How many hands do you seriously want to hear about?
They play for another hour. Keith buys in for another £400. Marc tries to play unadventurously without looking like a cunt. Something in the ambience tells him he is not succeeding.
What happens.
Marc picks up 7 of diamonds 2 of clubs. He folds. Derek, Maury, Frank, Gerry, Tel and Keith stay in. The flop: A K hearts 6 spades. Derek is in for £5. Maury, Frank, Ger see him. Tel raises an unfriendly £50. Keith sees him and he is all in, which is to say that the wallet is now empty. There is an adjustment to the ambience. Marc gives it another 10 minutes before they pack it in and go home.

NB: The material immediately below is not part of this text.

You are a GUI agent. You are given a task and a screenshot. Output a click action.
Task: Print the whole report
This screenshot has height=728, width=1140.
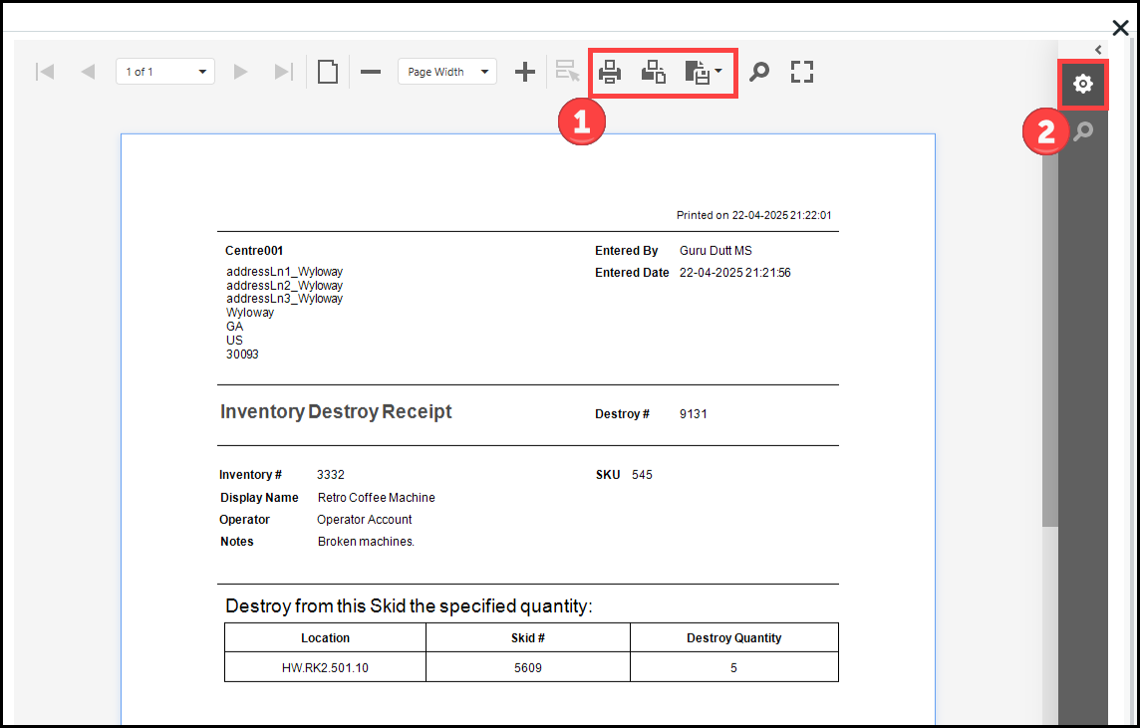610,72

He can see them getting ready to fold, no point sending good money after bad, the hard faces with their pebble eyes assessing the exhaustion of the night’s bounty.
Keith says: Look mate, I’ll give you an IOU.

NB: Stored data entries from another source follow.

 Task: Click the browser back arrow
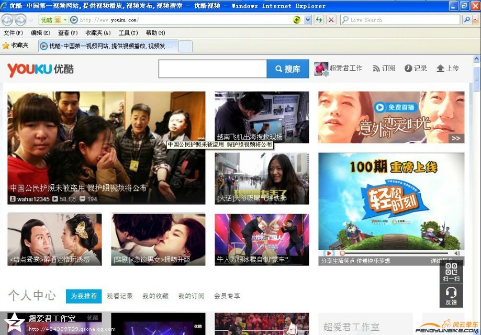7,19
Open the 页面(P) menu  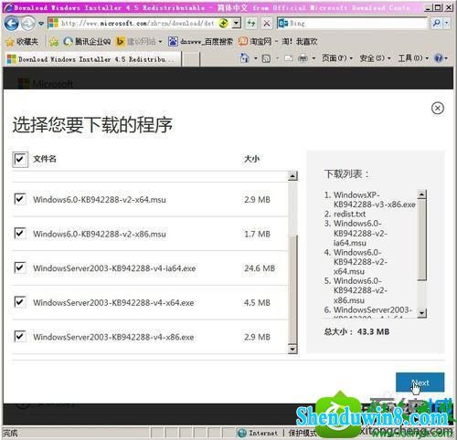(337, 58)

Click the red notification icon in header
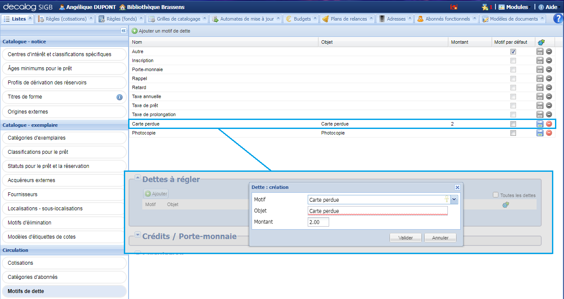point(454,7)
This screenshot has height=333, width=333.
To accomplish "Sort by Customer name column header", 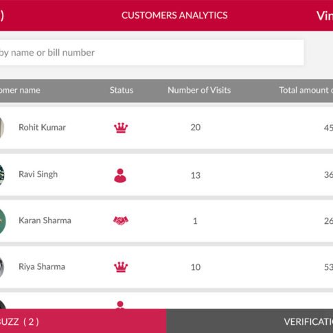I will pos(20,90).
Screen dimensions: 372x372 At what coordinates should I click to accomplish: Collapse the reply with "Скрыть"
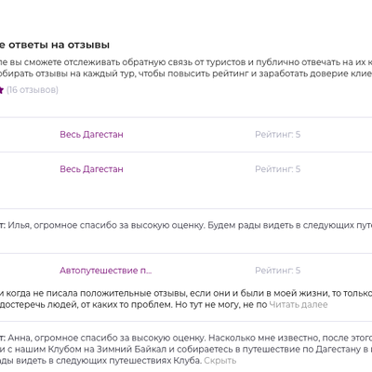pyautogui.click(x=220, y=361)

Ger says: No offence mate but cash only.
And Keith says: Look, I’m with a band. We’ve been signed and that. Four songs in the top 10. Missing Lynx.
Derek says: No offence mate but we would not take an IOU from Mick Jagger.
Meaning they have never fucking heard of the band.
And Marc in his 15 seconds of brain death says: Fucking fantastic band.
Keith turns to him. Maybe Marc is expecting to bond, as Tony Parsons allegedly did with Johnny Rotten and Joe Strummer and the giants of the past.
Keith says: Look, mate. I wrote a song. We recorded it today. If I assign the copyright to you, like, you can lend me 500 quid with the song as collateral.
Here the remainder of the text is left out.